У гоблинов довольно длинные уши, выразительные, будто вырезанные из куска древесины, черты лица, невысокий относительно человека рост. А также несуразно длинные руки, слишком широкие плечи, короткие и кривые ноги. Кожа коричневого цвета, грубая и толстая, как свиная. Широченные рты, слегка приплюснутые головы, далеко посаженные злые глазки. Обожают воевать, хотя и трусливы. В их понимании война – внезапное нападение толпой на одного. Одеты всегда, как дикари с каких-нибудь далеких островов – что нашли, отобрали, захватили, все цепляют на себя. То же касается и оружия. Поэтому если эльфы чаще всего держат в руках лук или короткий меч, гномы – щит, топор или боевой молот, то в лапах гоблина может оказаться буквально все что угодно: дубина, длинный меч, копье, арбалет или просто огромный нож. Если встретите в лесу гоблина, то, во-первых, он никогда не будет один, оглянитесь – за кустами притаились еще пятеро. Во-вторых, можете не сомневаться, если вас меньше и вы слабее – они нападут, если же вы хорошо вооружены и не одиноки – постараются не попасться вам на глаза. Можно сказать с уверенностью, если однажды вы будете гулять по лесу и встретите одинокого гоблина, который не убежит, но и не махнет рукой собратьям, знайте, вы перегрелись на солнце или перепутали сыроежку с мухомором – так как такого не бывает. И лишь когда дело касается эльфов кривоногие человечки забывают о трусости. Нет, они не пойдут вдвоем на целое войско, но при внешнем равенстве сил обязательно будут сражаться.
Именно таких существ и повстречал Черный тролль за крепостной стеной – в грязном и пыльном внутреннем дворе с неуклюжими казармами и убогими хозяйственными строениями. Эту священную для себя землю гоблины называют не иначе как королевством.
Сразу стало понятно, что гоблины готовятся к битве – во дворе шла настоящая военная подготовка. Отрабатывались приемы защиты и нападения мечом, копьем и палкой. Велась прицельная стрельба по мишеням из коротких луков и арбалетов. Несколько гоблинов копошились в пыли, видимо, тренируя борцовые навыки. Во всем этом действе тролль – который, чтобы не выделяться, тоже принял облик гоблина – не заметил какой-либо системы. Казалось, каждый рубит и стреляет во что горазд. Но, наверное, какая-то система в этих упражнениях все-таки была, так как несколько гоблинов с важным видом расхаживали между дерущимися, покрикивали на них и давали указания. Эти командиры отличались от обычных солдат не только внешним видом, но еще и тем, что все время бренчали во время движения – будто связка амбарных ключей. Все потому, что они были обильно обвешаны разными безделушками и причиндалами типа бус, клыков на нитях и колец в ушах.

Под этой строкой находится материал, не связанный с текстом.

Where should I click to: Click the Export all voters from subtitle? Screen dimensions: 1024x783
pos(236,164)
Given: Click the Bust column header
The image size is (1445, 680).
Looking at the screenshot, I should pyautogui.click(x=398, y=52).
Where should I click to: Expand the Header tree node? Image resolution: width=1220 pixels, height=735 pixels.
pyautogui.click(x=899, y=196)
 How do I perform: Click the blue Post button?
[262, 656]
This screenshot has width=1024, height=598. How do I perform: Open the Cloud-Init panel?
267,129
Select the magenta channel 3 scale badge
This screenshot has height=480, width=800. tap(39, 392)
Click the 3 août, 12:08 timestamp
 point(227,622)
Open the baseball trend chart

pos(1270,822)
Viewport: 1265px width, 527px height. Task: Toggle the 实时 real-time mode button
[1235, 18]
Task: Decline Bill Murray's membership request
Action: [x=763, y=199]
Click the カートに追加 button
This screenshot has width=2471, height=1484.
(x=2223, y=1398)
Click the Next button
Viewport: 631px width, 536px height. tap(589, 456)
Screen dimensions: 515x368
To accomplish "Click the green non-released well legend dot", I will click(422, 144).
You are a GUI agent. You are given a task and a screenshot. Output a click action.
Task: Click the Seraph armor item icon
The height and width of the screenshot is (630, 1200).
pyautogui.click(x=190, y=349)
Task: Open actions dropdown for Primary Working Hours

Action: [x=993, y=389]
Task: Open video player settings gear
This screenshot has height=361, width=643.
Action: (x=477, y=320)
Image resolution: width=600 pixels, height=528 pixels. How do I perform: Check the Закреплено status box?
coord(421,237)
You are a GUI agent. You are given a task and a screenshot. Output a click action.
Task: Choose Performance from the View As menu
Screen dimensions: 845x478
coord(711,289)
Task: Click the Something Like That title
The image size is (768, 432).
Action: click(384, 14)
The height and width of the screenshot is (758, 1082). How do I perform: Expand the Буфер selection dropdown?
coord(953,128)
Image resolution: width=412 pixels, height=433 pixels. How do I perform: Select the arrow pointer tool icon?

– Эй, разгильдяй! Вставать в строй и драться! – крикнул троллю один из таких нарядных.
Тролль постарался затеряться среди дерущихся – отрабатывать приемы сегодня явно не входило в его планы. При желании он и так уложит всех вокруг в одну аккуратную поленницу. А вот есть хотелось – день и ночь скакать без остановки тоже силы нужны.
И тролль, черной тенью просочившись в погреб под общей трапезной, нашел себе кое-что из съестного. Хотя человеку это сделать было бы непросто – сушеные степные крысы и ящерицы, вяленые летучие мыши и другие подобные деликатесы не у многих вызовут аппетит.